:: Your instructions ::
Starting at the line that contains "Task: Click the 'intermittent", quote every line through the end of the entries, word for word, skipping the pictures.

(Stored records)

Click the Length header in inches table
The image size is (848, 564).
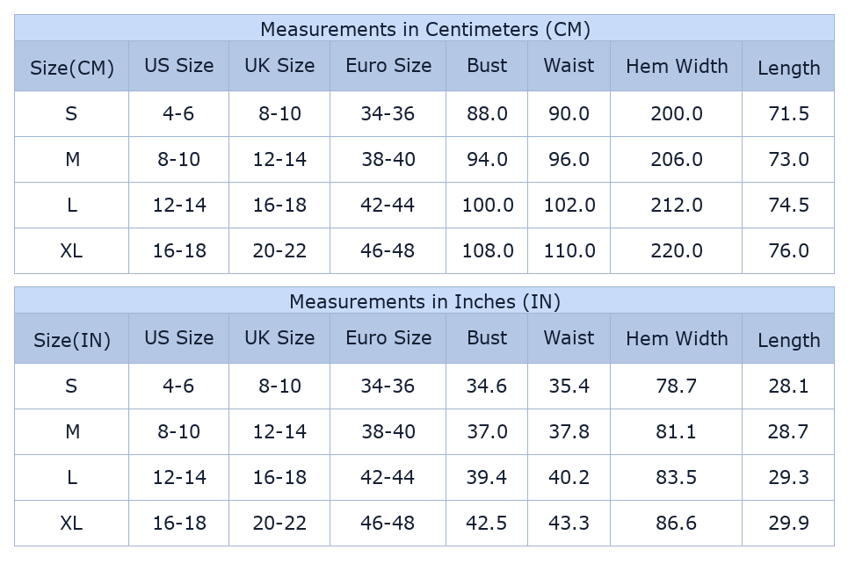click(788, 340)
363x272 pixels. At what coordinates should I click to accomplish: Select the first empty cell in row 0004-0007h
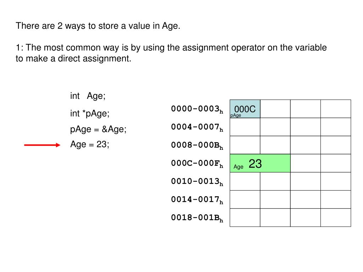[245, 127]
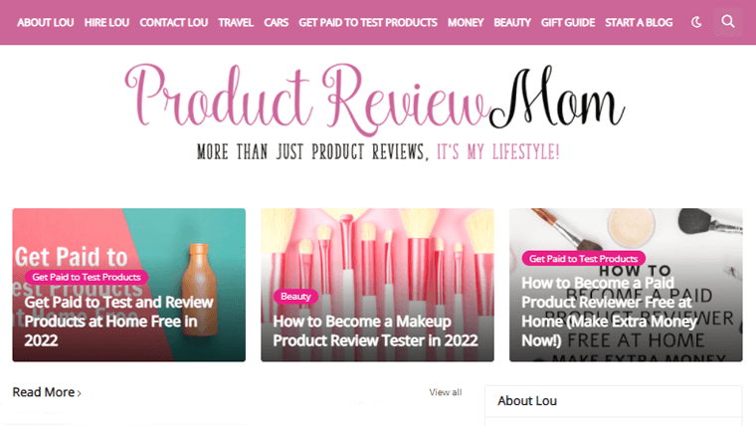Toggle dark mode moon icon
The height and width of the screenshot is (426, 756).
696,21
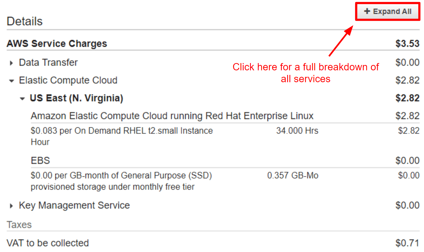Click the plus icon in Expand All

point(367,11)
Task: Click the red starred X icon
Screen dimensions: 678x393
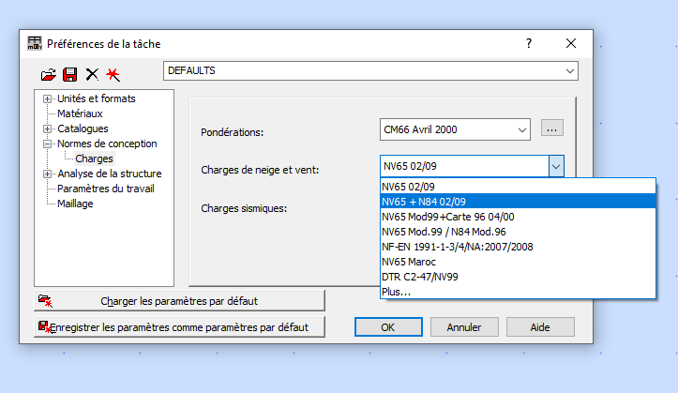Action: click(x=113, y=75)
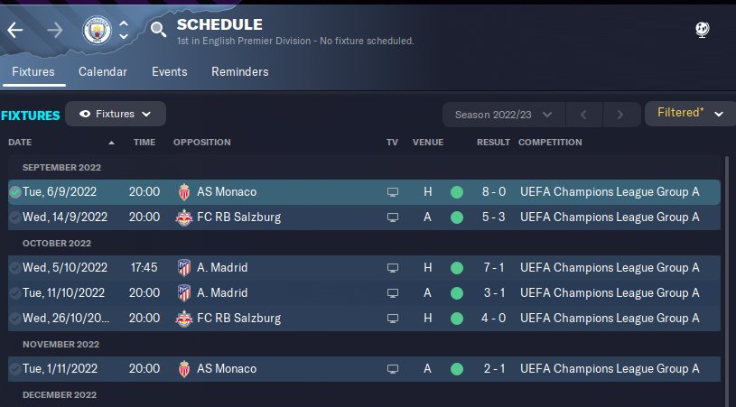Click the back navigation arrow
Screen dimensions: 736x407
pyautogui.click(x=15, y=30)
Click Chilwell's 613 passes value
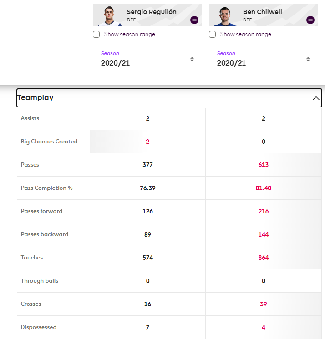This screenshot has height=340, width=325. tap(264, 165)
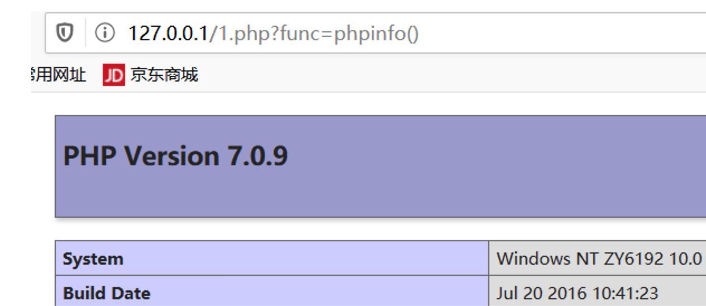This screenshot has height=306, width=706.
Task: Click the System row label
Action: [93, 259]
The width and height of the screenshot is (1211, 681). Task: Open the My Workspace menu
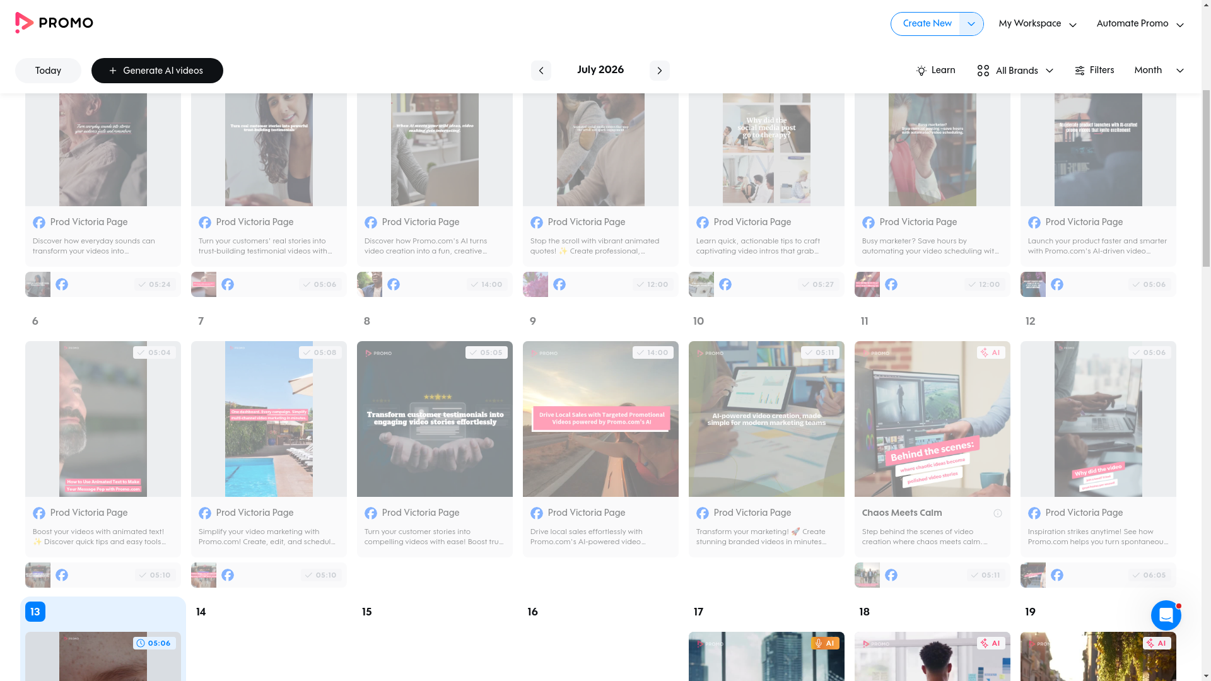coord(1037,24)
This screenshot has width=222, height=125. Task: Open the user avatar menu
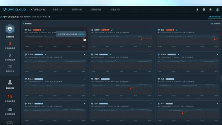pos(217,10)
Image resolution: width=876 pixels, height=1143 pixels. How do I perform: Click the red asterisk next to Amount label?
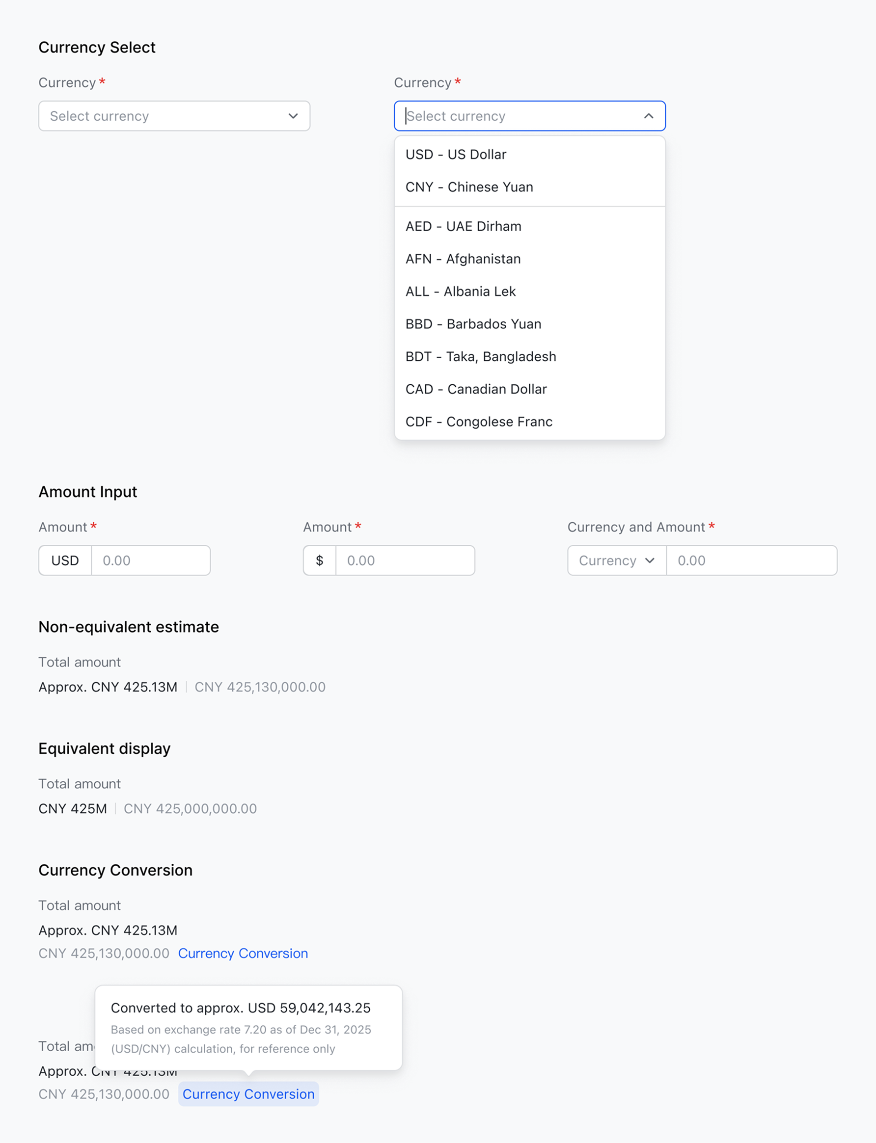pos(93,526)
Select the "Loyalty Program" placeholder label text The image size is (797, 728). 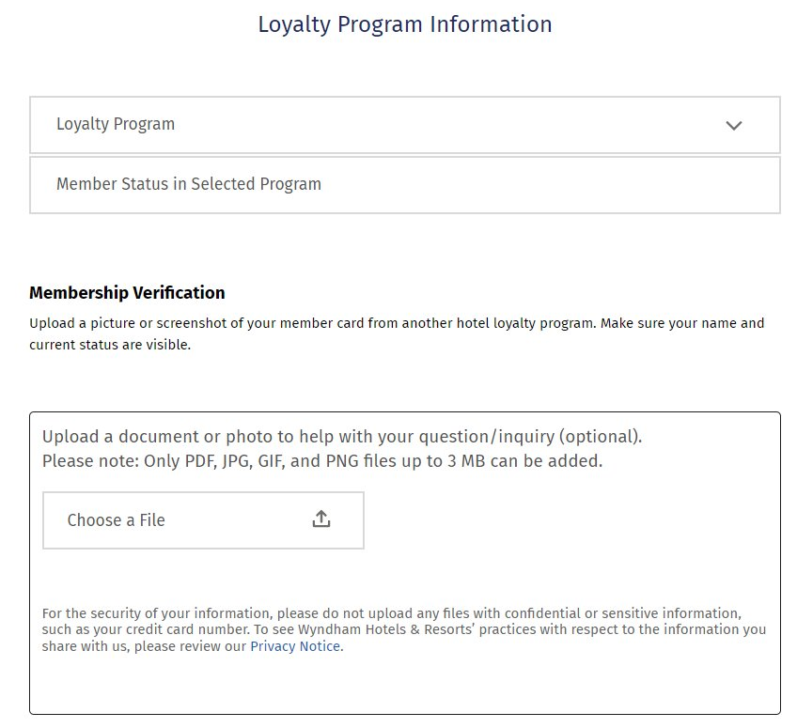[x=116, y=124]
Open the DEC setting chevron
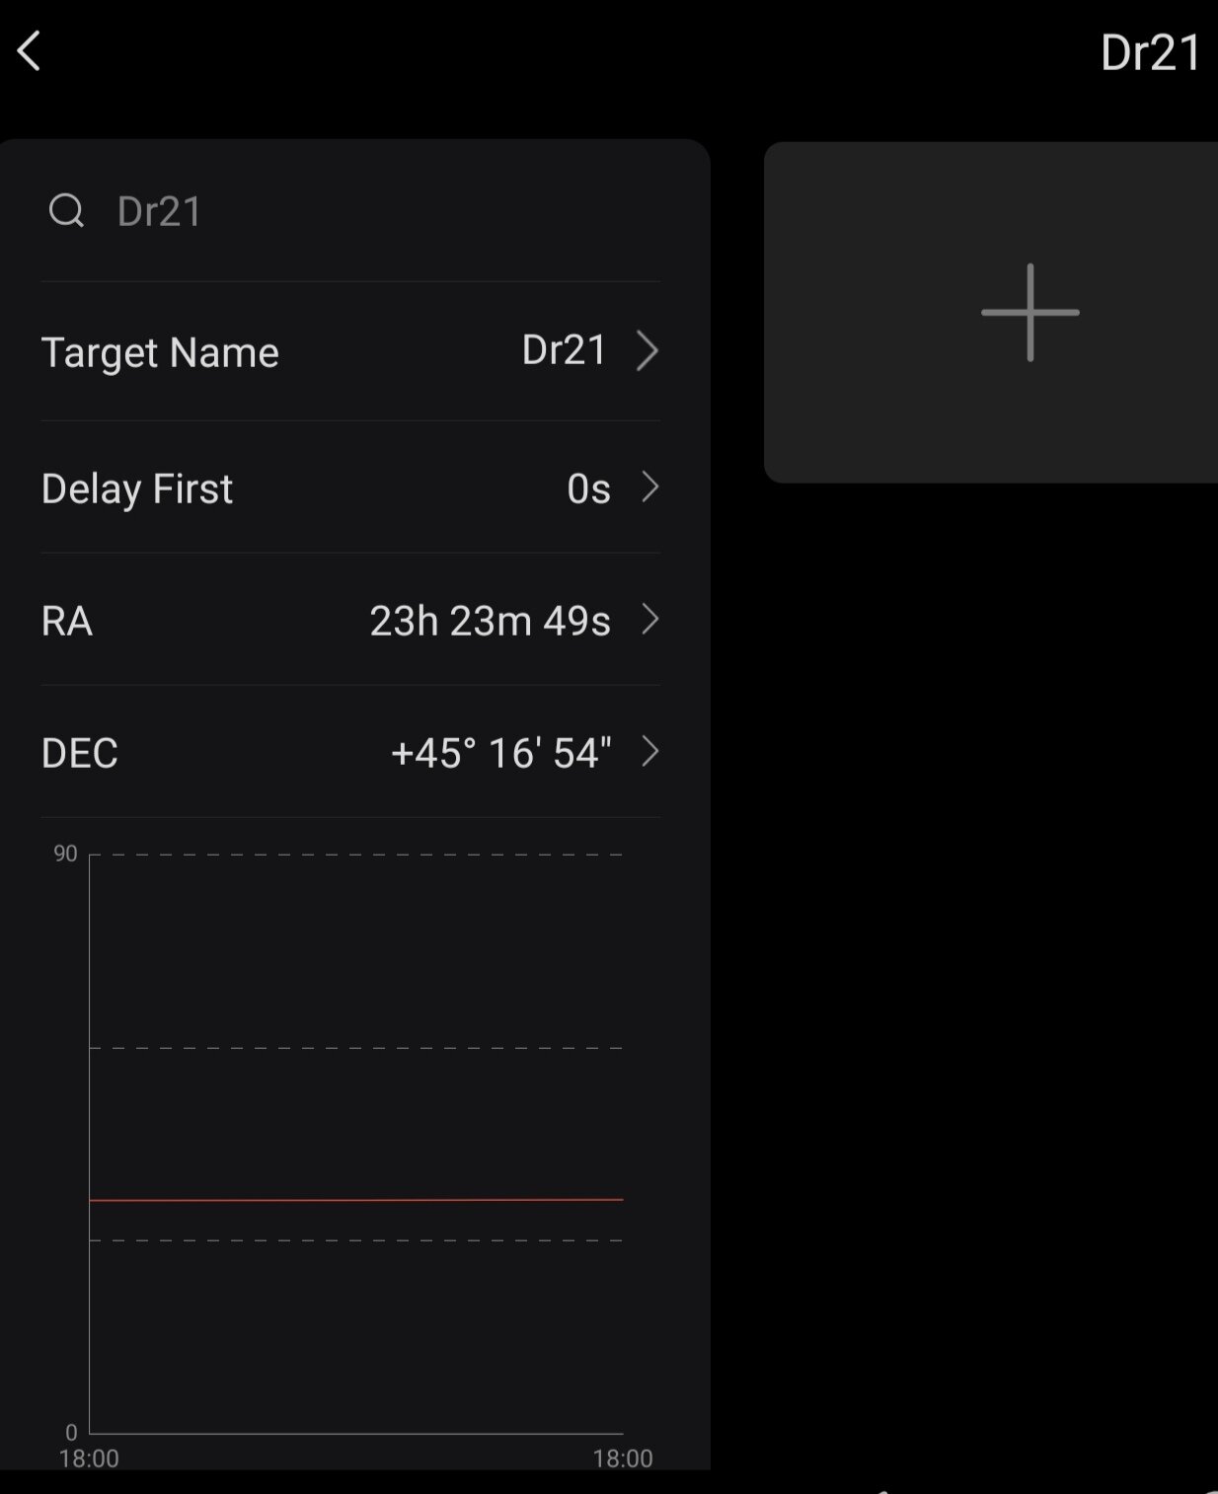Viewport: 1218px width, 1494px height. [x=649, y=752]
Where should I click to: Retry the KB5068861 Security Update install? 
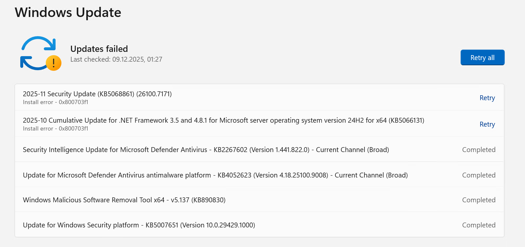tap(487, 98)
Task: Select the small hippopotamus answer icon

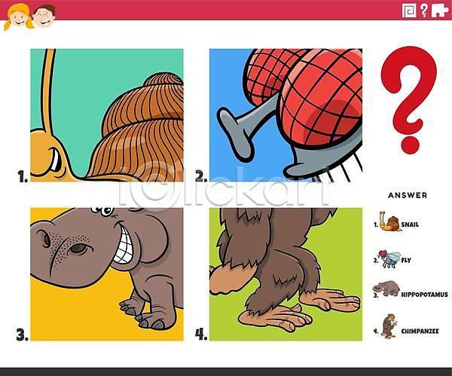Action: pos(386,289)
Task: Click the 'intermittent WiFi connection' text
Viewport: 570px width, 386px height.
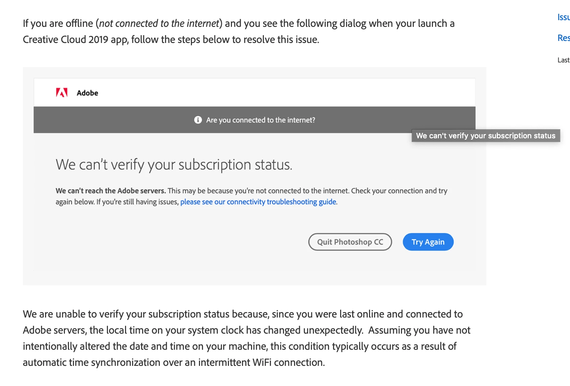Action: coord(261,362)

:: Answer to the exercise ::
Task: Click the 'intermittent WiFi connection' text
Viewport: 570px width, 386px height.
Action: coord(261,362)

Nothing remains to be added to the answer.